======== Material provided ========

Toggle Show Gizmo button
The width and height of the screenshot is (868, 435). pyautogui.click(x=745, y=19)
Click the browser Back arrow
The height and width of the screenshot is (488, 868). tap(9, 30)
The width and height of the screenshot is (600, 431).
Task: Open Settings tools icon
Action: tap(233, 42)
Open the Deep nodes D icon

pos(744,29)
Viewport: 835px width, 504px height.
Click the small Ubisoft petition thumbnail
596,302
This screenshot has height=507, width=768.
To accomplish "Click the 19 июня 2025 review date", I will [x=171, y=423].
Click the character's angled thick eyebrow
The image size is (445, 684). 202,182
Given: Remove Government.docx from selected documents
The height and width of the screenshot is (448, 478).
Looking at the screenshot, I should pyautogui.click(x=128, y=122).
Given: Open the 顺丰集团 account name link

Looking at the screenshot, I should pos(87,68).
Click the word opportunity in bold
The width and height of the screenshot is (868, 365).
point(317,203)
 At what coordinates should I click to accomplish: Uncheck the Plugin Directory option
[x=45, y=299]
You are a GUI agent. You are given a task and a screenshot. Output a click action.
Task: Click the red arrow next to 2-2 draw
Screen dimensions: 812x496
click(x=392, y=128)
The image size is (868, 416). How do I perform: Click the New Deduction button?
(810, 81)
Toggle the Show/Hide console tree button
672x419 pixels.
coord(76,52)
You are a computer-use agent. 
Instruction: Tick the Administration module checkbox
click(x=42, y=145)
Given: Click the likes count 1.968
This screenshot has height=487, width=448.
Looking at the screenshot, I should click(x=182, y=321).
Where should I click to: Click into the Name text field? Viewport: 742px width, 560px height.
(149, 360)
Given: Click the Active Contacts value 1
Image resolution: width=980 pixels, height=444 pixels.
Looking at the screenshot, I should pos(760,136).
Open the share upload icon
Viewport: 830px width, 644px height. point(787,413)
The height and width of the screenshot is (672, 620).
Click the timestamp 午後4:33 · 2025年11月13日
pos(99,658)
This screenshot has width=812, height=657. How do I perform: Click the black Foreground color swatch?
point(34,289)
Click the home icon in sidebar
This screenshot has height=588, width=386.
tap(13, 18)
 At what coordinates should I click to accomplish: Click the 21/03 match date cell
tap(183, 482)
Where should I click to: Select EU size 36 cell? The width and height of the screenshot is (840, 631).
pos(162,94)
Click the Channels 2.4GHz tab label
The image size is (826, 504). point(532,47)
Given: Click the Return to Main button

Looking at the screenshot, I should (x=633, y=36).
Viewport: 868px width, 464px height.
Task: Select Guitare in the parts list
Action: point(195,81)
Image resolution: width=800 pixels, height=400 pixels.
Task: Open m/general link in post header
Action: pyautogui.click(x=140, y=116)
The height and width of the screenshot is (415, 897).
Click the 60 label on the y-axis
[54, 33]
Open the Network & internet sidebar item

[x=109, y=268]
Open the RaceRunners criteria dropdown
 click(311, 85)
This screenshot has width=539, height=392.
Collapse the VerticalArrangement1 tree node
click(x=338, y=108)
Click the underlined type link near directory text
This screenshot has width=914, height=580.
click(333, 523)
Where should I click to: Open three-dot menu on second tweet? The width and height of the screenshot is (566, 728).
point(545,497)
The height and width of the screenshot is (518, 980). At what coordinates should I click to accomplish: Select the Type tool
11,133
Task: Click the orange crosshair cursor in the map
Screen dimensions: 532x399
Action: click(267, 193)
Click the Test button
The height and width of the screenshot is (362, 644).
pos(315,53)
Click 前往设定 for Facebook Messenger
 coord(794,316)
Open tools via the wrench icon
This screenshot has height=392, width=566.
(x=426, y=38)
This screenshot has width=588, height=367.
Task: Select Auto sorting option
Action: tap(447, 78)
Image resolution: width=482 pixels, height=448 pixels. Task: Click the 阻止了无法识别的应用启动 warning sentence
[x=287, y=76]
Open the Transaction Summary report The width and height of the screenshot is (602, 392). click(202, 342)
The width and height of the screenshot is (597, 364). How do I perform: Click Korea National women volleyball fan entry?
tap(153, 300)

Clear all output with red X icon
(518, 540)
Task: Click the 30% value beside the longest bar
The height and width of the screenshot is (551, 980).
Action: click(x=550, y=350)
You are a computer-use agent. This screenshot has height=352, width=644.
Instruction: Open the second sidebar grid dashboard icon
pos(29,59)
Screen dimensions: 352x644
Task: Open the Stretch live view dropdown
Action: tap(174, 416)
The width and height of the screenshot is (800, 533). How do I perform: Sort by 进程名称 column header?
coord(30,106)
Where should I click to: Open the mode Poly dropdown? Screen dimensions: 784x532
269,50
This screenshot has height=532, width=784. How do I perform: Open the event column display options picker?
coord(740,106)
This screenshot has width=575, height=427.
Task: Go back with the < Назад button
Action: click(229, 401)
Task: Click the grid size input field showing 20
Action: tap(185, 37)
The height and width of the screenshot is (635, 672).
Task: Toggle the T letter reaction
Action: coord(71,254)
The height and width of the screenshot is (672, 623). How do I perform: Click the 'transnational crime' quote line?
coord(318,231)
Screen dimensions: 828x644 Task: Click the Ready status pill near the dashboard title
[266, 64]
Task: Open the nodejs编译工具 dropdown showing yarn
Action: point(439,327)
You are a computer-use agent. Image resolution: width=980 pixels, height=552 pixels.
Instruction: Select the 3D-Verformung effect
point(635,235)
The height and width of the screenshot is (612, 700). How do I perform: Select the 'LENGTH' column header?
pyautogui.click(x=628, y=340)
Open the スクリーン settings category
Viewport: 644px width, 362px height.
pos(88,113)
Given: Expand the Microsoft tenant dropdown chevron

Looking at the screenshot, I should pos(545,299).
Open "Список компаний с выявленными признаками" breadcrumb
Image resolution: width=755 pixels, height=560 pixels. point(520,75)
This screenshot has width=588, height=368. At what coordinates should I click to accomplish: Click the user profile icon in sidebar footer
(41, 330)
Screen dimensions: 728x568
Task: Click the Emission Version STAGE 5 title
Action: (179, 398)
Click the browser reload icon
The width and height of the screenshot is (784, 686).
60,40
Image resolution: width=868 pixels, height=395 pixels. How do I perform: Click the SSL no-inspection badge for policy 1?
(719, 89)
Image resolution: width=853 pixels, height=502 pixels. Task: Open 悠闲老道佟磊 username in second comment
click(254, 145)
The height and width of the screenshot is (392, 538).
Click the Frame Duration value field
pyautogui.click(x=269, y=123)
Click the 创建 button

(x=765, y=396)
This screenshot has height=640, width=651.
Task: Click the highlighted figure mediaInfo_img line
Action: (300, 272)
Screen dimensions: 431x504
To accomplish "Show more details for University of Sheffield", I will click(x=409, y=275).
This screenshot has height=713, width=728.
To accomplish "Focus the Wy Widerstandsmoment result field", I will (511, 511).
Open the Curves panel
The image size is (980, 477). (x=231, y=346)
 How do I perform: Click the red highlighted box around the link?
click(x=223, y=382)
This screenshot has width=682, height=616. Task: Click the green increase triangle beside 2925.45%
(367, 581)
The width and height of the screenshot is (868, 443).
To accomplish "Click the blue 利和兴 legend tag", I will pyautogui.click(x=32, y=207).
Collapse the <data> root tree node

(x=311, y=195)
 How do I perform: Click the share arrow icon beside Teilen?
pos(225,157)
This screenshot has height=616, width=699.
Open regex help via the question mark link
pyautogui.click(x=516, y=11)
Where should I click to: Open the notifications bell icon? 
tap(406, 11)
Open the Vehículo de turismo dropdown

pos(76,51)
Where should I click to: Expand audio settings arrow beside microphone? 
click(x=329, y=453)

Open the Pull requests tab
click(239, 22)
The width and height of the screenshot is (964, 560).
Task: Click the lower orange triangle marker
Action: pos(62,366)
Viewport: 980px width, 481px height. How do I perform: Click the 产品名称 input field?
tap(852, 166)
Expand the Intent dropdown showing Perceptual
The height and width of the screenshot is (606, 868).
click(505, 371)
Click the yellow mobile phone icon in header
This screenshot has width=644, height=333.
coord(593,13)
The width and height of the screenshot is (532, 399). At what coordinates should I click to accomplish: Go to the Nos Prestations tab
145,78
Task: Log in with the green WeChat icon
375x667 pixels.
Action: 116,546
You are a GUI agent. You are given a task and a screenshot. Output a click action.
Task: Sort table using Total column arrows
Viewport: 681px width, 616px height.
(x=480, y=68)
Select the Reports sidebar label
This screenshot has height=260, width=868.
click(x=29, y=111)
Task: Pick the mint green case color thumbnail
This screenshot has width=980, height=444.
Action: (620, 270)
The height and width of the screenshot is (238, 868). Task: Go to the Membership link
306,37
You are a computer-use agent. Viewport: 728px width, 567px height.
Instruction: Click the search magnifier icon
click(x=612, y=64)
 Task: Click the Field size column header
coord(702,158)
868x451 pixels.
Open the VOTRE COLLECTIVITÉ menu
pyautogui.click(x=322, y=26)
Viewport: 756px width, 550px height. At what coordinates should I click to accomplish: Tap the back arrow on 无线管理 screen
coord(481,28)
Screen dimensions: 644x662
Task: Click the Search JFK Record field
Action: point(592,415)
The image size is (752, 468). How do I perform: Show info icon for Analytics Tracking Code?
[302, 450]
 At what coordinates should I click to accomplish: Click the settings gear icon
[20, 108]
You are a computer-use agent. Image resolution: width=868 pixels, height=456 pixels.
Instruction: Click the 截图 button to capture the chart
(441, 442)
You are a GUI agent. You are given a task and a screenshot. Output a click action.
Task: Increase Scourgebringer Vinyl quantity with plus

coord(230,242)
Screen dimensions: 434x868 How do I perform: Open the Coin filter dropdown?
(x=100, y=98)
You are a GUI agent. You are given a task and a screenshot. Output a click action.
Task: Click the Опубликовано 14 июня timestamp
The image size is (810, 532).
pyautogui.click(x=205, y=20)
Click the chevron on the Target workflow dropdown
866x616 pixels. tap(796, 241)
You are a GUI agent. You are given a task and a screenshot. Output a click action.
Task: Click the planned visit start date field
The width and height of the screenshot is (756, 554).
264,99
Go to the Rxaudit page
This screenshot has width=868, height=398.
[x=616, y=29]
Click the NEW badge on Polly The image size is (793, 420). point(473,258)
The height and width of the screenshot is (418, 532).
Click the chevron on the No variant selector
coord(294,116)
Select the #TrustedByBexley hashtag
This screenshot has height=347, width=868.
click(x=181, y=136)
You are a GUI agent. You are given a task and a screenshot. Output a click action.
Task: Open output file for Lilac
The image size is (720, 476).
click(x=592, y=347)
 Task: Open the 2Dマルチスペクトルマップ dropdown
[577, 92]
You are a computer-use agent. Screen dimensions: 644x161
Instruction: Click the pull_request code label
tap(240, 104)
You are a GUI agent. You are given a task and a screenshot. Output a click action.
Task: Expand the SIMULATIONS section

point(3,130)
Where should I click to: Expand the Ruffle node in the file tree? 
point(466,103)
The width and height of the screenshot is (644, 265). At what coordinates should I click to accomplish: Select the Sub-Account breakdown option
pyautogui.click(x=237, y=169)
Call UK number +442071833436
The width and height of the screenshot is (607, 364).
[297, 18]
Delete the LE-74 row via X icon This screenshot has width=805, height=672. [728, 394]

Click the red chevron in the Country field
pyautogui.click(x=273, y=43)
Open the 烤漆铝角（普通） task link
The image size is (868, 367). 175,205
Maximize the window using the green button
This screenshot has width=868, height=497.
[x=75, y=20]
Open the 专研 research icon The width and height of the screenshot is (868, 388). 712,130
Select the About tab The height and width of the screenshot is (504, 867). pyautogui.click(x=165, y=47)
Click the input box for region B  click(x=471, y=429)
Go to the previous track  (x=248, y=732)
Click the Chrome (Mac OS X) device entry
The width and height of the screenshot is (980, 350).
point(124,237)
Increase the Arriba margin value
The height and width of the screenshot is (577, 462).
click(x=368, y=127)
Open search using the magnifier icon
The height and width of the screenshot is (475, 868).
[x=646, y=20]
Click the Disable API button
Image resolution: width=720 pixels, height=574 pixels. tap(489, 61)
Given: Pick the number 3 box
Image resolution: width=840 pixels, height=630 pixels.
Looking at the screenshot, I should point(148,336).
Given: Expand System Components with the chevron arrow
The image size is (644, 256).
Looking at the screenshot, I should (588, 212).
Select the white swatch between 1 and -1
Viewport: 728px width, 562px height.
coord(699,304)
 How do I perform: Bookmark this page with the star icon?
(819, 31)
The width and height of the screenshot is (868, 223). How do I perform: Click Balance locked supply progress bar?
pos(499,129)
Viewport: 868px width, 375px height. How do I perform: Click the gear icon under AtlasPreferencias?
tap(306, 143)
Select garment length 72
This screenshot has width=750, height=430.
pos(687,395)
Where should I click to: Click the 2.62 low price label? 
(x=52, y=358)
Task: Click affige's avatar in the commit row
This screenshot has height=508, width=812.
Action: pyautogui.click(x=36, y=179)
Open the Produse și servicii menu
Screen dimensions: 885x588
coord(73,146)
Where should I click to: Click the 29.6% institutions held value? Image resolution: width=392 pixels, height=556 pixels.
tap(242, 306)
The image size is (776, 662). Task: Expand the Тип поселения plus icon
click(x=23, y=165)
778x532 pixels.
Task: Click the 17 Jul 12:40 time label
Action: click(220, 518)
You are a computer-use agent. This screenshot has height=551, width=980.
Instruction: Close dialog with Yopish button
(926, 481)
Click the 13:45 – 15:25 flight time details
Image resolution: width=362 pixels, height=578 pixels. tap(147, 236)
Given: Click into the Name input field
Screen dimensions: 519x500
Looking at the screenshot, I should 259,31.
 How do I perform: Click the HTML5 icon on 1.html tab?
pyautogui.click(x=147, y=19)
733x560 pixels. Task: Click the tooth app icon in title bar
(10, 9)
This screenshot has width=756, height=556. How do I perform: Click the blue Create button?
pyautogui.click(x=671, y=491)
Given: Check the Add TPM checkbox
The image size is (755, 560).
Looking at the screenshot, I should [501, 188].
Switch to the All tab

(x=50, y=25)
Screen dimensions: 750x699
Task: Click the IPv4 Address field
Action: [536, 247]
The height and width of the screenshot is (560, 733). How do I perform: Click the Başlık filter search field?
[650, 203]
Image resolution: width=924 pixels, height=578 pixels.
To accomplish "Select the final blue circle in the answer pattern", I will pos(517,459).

========

Look through the material above for the string "июня" and copy each line that has it.

To accomplish "Click the 19 июня 2025 review date", I will [x=171, y=423].
Task: Click the Опубликовано 14 июня timestamp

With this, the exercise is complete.